With these changes, Checkmate tells local officials it no longer falls under their regulations. It also attracts town cars to use its platform. The town cars serve the wealthy, who call their city council members and tell them, “Back off regulating Checkmate, or else” (which council members understand).  Checkmate drivers rejoice in no longer needing to serve the most dangerous areas of the city. Local government revenues fall. The Checkmate technology leader realizes its platform is scalable and owners take the company global.  It even licenses the platform to cab companies. An IPO is imminent.

If a cab company pulled off this transformation – became UBER – I suspect we’d be up in arms.
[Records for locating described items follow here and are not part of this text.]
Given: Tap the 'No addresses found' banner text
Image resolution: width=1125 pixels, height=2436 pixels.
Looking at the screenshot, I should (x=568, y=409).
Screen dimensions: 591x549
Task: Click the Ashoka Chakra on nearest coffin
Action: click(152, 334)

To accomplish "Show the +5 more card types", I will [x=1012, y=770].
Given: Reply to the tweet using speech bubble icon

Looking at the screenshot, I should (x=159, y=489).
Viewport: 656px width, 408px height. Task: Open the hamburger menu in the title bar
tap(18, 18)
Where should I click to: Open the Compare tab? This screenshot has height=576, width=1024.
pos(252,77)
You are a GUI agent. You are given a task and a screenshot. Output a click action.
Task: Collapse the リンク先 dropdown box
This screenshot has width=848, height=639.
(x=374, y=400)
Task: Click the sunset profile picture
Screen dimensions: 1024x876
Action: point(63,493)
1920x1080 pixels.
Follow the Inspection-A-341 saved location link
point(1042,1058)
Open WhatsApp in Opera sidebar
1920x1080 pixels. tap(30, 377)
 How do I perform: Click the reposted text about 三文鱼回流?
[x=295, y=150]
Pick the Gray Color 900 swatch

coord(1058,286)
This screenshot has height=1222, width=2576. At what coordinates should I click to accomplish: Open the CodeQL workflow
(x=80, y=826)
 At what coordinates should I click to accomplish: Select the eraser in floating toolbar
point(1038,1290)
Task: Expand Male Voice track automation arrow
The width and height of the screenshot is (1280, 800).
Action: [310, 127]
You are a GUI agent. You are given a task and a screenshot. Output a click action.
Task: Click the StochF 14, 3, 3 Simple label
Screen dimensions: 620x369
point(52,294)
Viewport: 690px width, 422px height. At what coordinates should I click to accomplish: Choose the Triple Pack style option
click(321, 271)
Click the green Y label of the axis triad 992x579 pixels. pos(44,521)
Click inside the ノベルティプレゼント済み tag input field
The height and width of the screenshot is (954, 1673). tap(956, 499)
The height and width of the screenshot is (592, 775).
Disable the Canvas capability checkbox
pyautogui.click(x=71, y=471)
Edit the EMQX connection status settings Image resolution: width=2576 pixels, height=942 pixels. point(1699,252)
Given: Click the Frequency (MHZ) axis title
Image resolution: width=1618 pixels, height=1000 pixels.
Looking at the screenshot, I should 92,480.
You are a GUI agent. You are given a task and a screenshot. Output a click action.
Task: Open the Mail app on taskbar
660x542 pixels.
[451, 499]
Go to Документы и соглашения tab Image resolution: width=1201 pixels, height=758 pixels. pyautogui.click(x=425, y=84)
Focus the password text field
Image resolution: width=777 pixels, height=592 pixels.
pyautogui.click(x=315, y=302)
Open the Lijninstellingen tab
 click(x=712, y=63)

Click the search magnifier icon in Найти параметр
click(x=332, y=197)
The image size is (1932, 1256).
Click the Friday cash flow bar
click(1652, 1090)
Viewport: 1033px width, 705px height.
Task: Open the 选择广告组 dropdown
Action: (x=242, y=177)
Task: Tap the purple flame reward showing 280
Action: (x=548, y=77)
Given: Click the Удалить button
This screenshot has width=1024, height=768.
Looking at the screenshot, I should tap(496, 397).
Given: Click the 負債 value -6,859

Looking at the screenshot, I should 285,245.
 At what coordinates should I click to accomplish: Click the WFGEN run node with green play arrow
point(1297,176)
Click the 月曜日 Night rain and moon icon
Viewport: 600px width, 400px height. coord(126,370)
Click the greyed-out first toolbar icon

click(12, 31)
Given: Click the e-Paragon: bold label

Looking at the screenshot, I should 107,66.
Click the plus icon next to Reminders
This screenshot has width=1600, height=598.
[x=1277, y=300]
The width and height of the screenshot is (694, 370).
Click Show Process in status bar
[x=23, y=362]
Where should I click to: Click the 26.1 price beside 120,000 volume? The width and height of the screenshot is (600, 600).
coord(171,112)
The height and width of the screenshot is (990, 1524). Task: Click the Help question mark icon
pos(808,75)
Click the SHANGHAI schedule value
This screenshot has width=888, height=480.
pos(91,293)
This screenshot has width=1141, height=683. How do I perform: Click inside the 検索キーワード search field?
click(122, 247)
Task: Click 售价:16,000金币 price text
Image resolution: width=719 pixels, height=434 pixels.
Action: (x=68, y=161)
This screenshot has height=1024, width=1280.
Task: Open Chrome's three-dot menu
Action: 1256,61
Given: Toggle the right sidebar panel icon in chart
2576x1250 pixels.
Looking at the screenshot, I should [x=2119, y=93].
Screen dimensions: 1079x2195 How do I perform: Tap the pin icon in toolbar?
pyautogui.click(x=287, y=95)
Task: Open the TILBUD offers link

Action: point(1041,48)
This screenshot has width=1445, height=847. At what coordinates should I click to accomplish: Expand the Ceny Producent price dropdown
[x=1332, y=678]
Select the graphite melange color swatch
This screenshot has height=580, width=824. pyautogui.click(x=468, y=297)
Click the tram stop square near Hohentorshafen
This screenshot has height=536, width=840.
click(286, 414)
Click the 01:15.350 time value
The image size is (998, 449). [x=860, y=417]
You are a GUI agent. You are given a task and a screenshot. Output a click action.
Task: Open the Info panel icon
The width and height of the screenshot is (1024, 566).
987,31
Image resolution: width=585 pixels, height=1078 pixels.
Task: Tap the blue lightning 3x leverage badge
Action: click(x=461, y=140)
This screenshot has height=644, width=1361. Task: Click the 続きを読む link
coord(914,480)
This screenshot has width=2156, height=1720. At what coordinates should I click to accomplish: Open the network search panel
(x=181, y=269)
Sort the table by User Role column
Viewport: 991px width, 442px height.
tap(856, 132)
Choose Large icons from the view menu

But, because citizens (even highly educated ones) increasingly fail to understand the basic role of government in the provision of public goods and safety, we cheer the disruptor UBER on.

Think about it.

There are good things about UBER.

  • It uses technology to create a better customer experience, supposedly without pricing surprises (but see my next list).
  • It offers efficiency gains for independent drivers already in the business as they can secure passengers when their own clients do not need them.
  • It lowers barriers of entry into an industry where a medallion is beyond the reach of most.
  • It replaces dispatchers, creating net efficiency gains.
  • Its platform can be expanded into other scheduling markets, creating new markets versus merely disrupting the existing regulated one.

But there are some huge issues with UBER.

  • You’ll get surprises on your credit card. My daughter and I used UBER to secure an SUV to transport furniture from a Manhattan store back to her apartment. An unexpected slow down on a bridge changed the pricing formula from distance to time, creating a higher base fee and unexpected surcharge, resulting in an entirely unfair charge for the time involved. When the cab costs more than the furniture, you know someone’s earned excess profits.
  • Our nation has another efficiency gain that eliminates what was once a good-paying job. Yes, UBER will create new jobs – managers, marketing people, a lobbying team, etc. But you can be assured that local dispatchers will not fill these slots. This force is nevertheless unstoppable.
  • Passengers have less assurance. While UBER states all of its drivers are insured and screened, it offers no secure level of insurance protection because it does not own the cars. And who knows if your driver, because cash was short when his bills came due, decided to forgo his insurance payment.

My greatest concern about UBER however it that it draws high-end payers away from the public commons. UBER joins private schooling, private plane sharing services, concierge medicine, and gated neighborhoods with independent security operations as services that collectively reduce support for public goods. Listen to the puffed-up CEO of UBER speak. His disdain for government flows through him like the venom in a snake.

Our underlying challenge is bringing entrepreneurial spirit and technological innovation to public goods and publicly regulated markets. Would new management models infuse government with this spirit? What if we let innovative government workers retain a share of cost savings as bonuses; or patent their innovations and then license them to other governmental units?

Or do we need a new partnering of government and the private sector that redefines how government goes about the provisioning of public goods? Would veterans be better served through vouchers and private healthcare providers? Sure, we’d still require specialty centers, like one dealing with the loss of limbs. Perhaps we’d need an additional MD board certification for war-related injury and trauma knowledge. Innovations like these would create a smaller, more nimble, stronger and effective government.

Perhaps it’s time for national leaders with business, not political skills. They would face the largest change management roles in the nation. By the by, what’s the ex-CEO of Ford up to?